[Item coordinate data]
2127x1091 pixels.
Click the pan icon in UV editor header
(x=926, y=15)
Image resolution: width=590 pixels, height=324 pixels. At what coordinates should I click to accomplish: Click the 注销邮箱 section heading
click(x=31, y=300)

Problem details | Write out every item above again word for word, keeping each line unchanged.

Task result |
2127x1091 pixels.
Click the pan icon in UV editor header
(x=926, y=15)
Image resolution: width=590 pixels, height=324 pixels. At what coordinates should I click to accomplish: Click the 注销邮箱 section heading
click(x=31, y=300)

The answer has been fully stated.